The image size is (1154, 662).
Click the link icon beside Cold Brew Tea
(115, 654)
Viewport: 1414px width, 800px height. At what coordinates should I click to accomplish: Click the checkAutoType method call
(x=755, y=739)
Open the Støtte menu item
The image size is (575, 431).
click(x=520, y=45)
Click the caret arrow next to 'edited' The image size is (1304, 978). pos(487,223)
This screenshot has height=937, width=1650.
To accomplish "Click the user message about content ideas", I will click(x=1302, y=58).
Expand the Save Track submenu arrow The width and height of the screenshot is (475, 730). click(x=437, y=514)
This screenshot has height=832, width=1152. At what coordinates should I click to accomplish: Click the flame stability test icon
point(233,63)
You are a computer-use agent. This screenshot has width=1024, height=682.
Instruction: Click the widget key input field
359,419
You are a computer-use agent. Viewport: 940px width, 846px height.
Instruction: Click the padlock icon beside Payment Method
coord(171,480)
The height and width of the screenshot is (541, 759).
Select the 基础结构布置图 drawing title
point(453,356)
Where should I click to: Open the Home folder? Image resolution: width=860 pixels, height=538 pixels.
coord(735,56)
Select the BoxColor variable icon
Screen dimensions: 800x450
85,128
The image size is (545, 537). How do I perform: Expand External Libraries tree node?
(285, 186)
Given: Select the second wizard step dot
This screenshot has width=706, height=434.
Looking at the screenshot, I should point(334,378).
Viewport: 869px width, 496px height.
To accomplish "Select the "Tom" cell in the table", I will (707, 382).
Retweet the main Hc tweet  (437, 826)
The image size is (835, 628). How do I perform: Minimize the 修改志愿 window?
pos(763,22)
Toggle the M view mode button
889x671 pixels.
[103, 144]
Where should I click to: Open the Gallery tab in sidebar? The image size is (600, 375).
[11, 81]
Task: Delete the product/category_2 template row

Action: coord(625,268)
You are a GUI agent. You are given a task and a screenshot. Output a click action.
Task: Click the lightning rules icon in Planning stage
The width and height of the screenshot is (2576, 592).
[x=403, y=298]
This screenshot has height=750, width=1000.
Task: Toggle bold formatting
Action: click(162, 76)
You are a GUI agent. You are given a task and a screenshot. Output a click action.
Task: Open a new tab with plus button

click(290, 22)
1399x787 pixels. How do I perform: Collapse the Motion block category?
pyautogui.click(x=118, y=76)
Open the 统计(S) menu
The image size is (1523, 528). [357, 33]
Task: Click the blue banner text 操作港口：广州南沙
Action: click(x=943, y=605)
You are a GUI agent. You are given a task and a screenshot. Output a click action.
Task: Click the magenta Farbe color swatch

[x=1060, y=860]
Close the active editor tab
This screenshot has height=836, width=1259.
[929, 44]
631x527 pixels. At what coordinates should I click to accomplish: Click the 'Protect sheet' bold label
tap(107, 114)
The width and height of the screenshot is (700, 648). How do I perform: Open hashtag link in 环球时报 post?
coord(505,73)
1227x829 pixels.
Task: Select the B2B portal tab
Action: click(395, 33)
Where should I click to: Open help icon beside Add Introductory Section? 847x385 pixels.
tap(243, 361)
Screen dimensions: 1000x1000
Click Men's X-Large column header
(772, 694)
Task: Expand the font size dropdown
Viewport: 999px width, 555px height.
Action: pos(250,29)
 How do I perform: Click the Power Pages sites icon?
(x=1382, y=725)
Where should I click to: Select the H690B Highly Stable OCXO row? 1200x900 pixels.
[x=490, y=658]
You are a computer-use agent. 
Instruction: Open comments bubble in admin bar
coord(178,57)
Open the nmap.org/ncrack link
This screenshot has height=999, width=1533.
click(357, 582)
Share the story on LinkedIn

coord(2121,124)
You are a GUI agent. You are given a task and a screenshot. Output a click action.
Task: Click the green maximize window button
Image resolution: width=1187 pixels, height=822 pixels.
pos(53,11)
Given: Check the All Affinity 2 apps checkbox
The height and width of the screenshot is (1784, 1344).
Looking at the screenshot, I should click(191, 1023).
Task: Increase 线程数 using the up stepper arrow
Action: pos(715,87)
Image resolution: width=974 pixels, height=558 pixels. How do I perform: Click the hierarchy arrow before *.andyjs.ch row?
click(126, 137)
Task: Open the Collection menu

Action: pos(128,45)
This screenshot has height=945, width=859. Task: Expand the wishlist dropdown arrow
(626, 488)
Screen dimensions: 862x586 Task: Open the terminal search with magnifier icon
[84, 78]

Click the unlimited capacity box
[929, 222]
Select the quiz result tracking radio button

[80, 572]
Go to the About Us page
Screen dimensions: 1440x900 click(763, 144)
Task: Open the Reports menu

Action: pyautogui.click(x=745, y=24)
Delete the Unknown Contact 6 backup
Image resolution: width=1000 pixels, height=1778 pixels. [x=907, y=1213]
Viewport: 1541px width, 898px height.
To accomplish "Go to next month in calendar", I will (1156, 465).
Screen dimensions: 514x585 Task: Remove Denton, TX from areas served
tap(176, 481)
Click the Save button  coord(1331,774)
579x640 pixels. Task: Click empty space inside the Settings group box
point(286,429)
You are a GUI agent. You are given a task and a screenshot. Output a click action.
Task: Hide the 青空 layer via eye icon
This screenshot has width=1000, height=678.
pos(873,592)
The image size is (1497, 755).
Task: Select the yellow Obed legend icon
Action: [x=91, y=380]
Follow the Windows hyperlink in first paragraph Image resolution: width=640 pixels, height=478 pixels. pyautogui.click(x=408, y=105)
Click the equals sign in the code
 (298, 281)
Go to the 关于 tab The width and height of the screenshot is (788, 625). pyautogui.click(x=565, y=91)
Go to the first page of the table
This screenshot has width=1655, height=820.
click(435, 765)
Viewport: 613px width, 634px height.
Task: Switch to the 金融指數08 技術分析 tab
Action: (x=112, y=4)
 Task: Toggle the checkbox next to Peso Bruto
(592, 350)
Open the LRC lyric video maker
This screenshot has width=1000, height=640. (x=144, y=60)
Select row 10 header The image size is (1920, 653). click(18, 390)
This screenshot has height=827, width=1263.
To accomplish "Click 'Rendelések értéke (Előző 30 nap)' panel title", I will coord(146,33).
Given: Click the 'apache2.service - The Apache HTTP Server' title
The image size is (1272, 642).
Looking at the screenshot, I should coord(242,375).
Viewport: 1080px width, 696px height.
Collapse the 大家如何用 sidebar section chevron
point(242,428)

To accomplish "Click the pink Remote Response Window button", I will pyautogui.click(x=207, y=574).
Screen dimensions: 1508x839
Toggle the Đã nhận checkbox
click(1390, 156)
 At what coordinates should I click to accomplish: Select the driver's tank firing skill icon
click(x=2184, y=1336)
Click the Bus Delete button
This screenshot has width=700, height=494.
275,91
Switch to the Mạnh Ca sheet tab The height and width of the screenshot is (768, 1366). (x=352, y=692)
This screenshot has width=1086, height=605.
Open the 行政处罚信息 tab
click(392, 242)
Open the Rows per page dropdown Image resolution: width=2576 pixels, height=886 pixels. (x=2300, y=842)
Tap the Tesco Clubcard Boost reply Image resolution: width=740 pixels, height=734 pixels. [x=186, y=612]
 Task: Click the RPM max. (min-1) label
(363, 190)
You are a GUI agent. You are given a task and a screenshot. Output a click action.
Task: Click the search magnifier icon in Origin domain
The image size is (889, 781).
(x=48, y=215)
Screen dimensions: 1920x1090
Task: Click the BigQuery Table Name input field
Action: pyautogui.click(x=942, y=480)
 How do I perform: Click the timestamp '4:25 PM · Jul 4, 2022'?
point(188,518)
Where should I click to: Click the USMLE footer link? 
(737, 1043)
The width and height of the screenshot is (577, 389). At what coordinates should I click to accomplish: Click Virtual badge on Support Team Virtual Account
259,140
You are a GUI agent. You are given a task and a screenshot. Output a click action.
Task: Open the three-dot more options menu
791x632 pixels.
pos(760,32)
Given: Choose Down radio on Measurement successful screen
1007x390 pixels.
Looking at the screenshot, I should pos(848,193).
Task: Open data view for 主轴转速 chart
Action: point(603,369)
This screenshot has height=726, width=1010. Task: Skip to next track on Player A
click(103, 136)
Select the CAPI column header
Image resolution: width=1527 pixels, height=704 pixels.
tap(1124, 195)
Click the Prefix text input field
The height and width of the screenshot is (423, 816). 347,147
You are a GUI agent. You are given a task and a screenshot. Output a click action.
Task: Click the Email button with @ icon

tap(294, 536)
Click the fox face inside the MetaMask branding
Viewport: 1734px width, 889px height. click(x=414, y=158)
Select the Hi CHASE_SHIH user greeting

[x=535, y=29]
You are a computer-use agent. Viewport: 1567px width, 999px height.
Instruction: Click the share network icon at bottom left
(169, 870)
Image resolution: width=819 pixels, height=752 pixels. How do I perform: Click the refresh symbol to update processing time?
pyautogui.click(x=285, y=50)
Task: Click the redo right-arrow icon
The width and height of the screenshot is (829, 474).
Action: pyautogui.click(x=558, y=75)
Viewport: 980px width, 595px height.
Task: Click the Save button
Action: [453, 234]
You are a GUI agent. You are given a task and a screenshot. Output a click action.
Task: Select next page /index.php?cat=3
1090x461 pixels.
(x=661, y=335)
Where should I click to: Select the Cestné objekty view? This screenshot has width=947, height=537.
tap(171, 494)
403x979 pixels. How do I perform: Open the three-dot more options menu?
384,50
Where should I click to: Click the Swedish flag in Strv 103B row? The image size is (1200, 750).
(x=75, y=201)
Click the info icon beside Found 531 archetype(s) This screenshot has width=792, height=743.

§ **Task details**:
Your job is to return all lines above that hold the word "computer".

§ **Solution below**:
You are a computer-use agent. This screenshot has width=1024, height=682.
You are a computer-use agent. Viewport: 940px width, 846px height.
You are a computer-use agent. 
You are a computer-use agent. Viewport: 1567px width, 999px height.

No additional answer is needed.